## start Raw records

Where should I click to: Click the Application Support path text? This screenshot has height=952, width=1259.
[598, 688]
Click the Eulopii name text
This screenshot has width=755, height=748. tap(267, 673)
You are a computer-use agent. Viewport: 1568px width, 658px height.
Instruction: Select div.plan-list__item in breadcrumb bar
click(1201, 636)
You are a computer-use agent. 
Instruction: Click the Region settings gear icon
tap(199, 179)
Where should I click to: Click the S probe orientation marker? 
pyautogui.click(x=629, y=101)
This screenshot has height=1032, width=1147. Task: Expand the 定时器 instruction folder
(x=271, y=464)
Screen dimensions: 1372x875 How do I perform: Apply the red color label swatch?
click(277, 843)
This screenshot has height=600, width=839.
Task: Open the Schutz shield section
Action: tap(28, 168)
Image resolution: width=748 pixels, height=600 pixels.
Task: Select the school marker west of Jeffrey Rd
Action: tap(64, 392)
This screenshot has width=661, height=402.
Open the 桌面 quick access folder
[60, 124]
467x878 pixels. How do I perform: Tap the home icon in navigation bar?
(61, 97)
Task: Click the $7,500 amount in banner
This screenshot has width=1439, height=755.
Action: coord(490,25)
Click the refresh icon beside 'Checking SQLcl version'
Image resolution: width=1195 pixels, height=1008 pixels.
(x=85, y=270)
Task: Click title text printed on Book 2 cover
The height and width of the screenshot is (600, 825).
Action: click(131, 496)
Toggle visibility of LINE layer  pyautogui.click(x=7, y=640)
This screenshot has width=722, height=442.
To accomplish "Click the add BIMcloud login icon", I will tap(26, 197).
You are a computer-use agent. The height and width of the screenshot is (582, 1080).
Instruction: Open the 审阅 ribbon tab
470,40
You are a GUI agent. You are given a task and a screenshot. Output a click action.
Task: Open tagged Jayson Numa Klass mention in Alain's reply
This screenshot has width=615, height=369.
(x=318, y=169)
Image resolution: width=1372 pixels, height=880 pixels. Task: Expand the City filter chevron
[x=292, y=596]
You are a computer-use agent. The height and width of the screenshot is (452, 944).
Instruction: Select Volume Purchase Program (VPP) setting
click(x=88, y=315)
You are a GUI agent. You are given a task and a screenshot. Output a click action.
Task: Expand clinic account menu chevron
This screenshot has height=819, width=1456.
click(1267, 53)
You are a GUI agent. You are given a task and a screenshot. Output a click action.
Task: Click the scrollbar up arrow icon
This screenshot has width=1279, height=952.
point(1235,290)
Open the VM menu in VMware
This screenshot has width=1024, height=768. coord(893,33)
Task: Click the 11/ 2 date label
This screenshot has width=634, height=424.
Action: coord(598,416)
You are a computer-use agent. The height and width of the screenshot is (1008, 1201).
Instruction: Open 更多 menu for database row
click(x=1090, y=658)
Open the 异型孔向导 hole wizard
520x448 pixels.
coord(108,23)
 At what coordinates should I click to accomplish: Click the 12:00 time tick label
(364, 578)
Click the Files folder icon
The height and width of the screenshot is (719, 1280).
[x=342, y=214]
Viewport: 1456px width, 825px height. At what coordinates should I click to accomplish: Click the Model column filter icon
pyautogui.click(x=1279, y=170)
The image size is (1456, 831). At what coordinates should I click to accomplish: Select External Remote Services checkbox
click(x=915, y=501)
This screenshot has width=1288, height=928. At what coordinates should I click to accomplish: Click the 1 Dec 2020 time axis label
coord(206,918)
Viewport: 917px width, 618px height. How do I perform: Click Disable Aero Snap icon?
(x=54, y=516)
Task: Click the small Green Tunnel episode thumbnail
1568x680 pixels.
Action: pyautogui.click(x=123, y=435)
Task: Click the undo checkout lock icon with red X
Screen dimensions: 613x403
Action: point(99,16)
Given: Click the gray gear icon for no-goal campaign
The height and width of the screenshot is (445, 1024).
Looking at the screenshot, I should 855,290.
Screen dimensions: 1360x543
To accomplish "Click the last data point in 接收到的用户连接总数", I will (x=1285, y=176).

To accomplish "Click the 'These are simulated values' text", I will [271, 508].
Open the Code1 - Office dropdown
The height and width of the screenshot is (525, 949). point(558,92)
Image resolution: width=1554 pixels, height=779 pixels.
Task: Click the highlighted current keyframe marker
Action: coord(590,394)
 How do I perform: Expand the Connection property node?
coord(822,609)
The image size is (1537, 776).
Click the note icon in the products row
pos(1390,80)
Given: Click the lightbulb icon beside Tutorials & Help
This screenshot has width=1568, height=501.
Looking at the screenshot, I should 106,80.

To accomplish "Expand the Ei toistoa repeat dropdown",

## end Raw records

[The task] Update the entries from the line with "is (1008, 1201)." down to the line with "(x=54, y=516)", swapping every "At what coordinates should I click to accomplish" for "Where should I click to" and leaving all else unchanged. Give back only those lines.

[Answer to the exercise]
You are a computer-use agent. The height and width of the screenshot is (1008, 1201).
Instruction: Open 更多 menu for database row
click(x=1090, y=658)
Open the 异型孔向导 hole wizard
520x448 pixels.
coord(108,23)
 Where should I click to: Click the 12:00 time tick label
(364, 578)
Click the Files folder icon
The height and width of the screenshot is (719, 1280).
[x=342, y=214]
Viewport: 1456px width, 825px height. Where should I click to: Click the Model column filter icon
pyautogui.click(x=1279, y=170)
The image size is (1456, 831). Where should I click to: Select External Remote Services checkbox
click(x=915, y=501)
This screenshot has width=1288, height=928. Where should I click to: Click the 1 Dec 2020 time axis label
coord(206,918)
Viewport: 917px width, 618px height. How do I perform: Click Disable Aero Snap icon?
(x=54, y=516)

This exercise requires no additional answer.